We need to evolve credible and institutionalized practices to resolve inter-State river disputes

We need to evolve credible and institutionalized practices to resolve inter-State river disputes

  • Last week, the Supreme Court directed the Centre to constitute a tribunal within a month to adjudicate the Mahanadi river water dispute between Odisha and Chhattisgarh.
  • The Centre had resisted constituting a tribunal, instead advocating a political resolution through talks.
  • During the recent winter session of Parliament, the Union Road Transport Minister Nitin Gadkari had even asked Odisha to engage with Chhattisgarh through his or the Prime Minister’s office.
  • Odisha, however, insisted on a legal route.

The question rises

Why was the Centre unsuccessful in getting Odisha to the table? It is time we invest in right, credible and institutionalised practices for enabling inter-State mediation, coordination and cooperation.

Political rationalities

The States’ escalation of the dispute for pursuing their respective interests is legitimate. However, the underlying political rationalities of actors present a typical paradox of multi-party federal democracies that produce the stalemate. This is for two reasons.

Political opportunism in federal democracies

Mahanadi dispute is an enticing opportunity for both the BJP and BJD for political mobilization  as they both are facing ant-incumbency in the states

Political subjectivity of the contemporary Indian state

The mechanism of the Centre’s mediation before constituting a tribunal for adjudication — prescribed by the current Inter-State River Water Disputes Act, 1956 — is outdated.

Worked when single party dominated: This was conceived when a single party dominated Indian politics, and the Centre could exercise power and influence over States

Polarized regional powers:

  • The Centre-States engagement has turned politically subjective with polarised and assertive regional powers. The BJD is unlikely to trust a BJP-led Central government’s initiatives – irrespective of how sincere those efforts might be – with the BJP’s own government in Chhattisgarh.
  • The challenge thus is securing credibility of mediation practices — of institutionalising neutrality and objectivity.

Inter-State cooperation

  • Odisha’s unwillingness to engage in talks might not necessarily be for political reasons. It can be for the uncertainties associated with the apparent ad hoc framing of the practice of mediation by the Centre.
  • State river waters governance is a classic case of collision between Central and State powers.

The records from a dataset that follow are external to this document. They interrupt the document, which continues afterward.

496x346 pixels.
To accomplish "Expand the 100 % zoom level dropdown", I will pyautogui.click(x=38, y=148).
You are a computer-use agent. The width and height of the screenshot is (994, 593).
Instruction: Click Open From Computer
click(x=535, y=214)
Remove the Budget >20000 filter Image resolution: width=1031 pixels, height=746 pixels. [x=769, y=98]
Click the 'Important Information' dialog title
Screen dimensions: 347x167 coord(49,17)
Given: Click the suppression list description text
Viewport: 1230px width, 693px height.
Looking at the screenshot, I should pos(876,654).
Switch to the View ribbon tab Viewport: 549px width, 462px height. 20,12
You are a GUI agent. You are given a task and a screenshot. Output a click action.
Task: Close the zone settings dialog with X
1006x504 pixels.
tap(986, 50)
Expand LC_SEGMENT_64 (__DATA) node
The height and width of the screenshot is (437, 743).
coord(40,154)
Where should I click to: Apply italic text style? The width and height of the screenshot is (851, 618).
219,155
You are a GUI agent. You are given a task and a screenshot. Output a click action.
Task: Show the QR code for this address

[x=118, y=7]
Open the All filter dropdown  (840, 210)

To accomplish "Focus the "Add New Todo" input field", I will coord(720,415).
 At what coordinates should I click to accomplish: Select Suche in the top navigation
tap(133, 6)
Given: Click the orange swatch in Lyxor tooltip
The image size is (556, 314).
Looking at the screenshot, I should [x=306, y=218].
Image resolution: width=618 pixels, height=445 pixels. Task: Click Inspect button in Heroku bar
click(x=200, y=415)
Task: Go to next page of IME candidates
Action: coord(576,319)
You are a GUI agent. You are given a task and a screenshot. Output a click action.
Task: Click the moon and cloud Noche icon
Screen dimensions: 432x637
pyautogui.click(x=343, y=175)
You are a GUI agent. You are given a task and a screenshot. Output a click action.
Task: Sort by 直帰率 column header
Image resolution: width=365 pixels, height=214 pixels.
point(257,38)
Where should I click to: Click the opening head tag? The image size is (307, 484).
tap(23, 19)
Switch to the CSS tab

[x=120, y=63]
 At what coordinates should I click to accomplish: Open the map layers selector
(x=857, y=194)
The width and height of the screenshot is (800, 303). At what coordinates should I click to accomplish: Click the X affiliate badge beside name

This conundrum of federal governance is not new.

Policy reforms needed like:

  • The Act of 1956 for resolving disputes has been amended at least a dozen times since its inception.
  • But the River Boards Act, 1956, drafted simultaneously for inter-State collaboration, has not been amended even once since then.

Mediation under Inter state council

  • The drive for political resolution suggests a welcome realisation to push the envelope beyond legal routes
  • But the practices need to be structured within the constitutional realm.
  • For example, the mediation practices may be structured under the Inter-State Council, provided by the Constitution for the exclusive purpose of inter-State coordination.

Conclusion

The ecosystem has to enable not just inter-State dialogue for collaboration, but also other goals of executing agreements and projects for river development, conservation and restoration.